Max Schrem is a 24-year-old Austrian law student and the leader of Europe vs. Facebook, an organization trying to compel Facebook to become more responsible about its users' privacy.
     He founded the organization when, after 22 emails, Facebook finally sent him its data on him — a pdf file which ran to 1,222 pages — including much information he thought he had deleted.
     Facebook adds the results of its own snooping to the data provided by its users. For example, it has a category called "Last Location" as part of its digital stalking of customers. Deleting friends on Facebook just moves them to a file called "deleted friends." (Schrem: "Pretty much what we discovered is that deleting on Facebook means that you hide things from yourself, but that's pretty much it."
     Max counted 57 categories of data on himself, but says Facebook has at least 84 categories. He also got 300 pages of text messages, many of which he had deleted.
     Facebook's operations outside the US and Canada are in Ireland for tax reasons (2-3% vs. 35% in the US, according to Schrem) so his group went went there to inform Facebook of all the ways it was violating European Data Protection laws. Schrem said Irish Data Protection Commission lacks people "in good knowledge" of stringent European laws. Schrem's beef will be heard in the Irish courts; Facebook now has a legal team of 15 people in Ireland working on Schrem's case.

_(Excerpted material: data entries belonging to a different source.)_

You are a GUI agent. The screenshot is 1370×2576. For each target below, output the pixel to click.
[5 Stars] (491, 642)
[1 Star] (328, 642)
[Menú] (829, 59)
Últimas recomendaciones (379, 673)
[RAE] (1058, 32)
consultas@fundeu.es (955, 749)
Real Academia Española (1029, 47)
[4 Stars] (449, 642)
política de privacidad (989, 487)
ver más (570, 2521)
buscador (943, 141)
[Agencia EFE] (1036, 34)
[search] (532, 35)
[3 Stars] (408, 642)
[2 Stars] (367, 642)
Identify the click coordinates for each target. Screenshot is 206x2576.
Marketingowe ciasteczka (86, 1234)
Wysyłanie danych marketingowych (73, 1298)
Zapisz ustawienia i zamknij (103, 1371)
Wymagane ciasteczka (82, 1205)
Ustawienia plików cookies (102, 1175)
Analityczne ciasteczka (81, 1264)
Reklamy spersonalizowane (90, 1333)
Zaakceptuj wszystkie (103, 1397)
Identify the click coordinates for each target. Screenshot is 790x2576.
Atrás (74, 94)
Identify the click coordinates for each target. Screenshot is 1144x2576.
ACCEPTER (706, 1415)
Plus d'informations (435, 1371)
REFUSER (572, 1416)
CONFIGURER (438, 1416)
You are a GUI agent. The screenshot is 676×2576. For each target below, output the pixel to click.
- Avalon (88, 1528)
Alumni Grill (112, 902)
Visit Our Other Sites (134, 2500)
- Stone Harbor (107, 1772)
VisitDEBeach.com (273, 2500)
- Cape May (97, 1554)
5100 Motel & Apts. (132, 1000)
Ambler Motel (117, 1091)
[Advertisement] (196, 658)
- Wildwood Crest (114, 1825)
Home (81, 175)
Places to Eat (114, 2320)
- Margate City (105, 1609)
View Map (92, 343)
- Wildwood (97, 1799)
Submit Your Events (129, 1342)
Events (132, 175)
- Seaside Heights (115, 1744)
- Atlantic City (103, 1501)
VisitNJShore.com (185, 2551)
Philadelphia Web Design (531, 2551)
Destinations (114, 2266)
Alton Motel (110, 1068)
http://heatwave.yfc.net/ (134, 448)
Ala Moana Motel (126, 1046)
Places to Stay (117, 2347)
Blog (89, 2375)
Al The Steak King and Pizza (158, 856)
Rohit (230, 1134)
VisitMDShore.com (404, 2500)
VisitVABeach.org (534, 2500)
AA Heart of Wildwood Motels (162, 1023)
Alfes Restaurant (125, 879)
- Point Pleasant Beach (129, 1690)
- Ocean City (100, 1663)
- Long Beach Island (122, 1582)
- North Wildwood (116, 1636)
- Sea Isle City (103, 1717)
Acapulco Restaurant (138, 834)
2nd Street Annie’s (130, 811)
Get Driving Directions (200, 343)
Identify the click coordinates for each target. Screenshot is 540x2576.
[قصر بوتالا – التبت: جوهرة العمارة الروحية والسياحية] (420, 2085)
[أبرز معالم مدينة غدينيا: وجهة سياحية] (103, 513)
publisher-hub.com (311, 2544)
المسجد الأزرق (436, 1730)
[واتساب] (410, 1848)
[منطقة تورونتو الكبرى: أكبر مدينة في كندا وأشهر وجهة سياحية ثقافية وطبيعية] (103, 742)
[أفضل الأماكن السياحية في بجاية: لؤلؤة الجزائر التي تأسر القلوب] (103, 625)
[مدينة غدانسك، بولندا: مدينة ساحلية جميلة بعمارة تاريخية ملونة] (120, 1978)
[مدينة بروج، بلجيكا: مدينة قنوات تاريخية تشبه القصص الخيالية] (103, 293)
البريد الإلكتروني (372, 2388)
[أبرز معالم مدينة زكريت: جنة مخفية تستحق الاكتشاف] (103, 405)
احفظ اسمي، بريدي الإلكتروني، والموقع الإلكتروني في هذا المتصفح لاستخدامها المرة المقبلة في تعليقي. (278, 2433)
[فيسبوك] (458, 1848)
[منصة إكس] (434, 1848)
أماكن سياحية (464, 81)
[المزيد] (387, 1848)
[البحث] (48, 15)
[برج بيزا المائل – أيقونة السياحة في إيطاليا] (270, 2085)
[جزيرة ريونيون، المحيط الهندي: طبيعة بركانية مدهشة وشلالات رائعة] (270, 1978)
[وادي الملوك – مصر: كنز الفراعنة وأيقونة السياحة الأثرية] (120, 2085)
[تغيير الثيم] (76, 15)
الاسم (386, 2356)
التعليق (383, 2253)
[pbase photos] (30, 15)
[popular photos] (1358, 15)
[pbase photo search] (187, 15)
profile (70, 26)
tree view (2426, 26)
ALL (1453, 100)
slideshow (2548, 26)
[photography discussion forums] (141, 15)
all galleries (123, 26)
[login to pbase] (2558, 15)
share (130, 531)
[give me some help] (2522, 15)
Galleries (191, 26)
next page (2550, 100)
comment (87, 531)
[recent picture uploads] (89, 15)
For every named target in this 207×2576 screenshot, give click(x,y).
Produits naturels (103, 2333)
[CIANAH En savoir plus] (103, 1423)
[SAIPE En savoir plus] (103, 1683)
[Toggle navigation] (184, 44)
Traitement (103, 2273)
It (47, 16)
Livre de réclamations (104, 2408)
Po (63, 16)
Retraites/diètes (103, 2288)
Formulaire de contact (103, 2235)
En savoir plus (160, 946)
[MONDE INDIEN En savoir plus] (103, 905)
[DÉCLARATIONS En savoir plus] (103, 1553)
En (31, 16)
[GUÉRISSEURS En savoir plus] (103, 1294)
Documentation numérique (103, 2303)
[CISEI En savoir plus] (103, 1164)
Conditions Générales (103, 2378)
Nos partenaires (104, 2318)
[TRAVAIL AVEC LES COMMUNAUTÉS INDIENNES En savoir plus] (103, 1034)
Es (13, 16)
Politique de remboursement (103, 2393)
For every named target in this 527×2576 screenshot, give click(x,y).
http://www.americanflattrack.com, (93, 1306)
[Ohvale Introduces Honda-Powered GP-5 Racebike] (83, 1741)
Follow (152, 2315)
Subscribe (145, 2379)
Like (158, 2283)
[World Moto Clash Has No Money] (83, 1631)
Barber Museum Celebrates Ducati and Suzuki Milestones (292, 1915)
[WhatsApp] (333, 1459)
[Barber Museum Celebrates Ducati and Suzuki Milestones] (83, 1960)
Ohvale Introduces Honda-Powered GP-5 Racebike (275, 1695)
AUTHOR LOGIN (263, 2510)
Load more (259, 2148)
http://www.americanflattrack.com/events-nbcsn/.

     Schrem compared Facebook's recent, well-concealed, one-week poll of users about privacy (with laughably-contrived questions) to a Chinese Communist election in which voting is encouraged but the polling places are hidden:

Polling station well hidden. "Instead of having a transparent vote about demanded changes, Facebook is now having a pro-forma vote on its platform. Because the vote would only be binding if 30% of the worldwide users take part, the mechanism was very well hidden on the platform, making sure that most users don’t even know about it.
      Until the end only about 342.000 of the 901 million users have found the polling station, that’s just 0.038028%. Facebook is again fooling its users: First they give you that whole speech about user participation, and then they hide the polling station, just to be sure. To us this is more of a Chinese than an American understanding of democracy."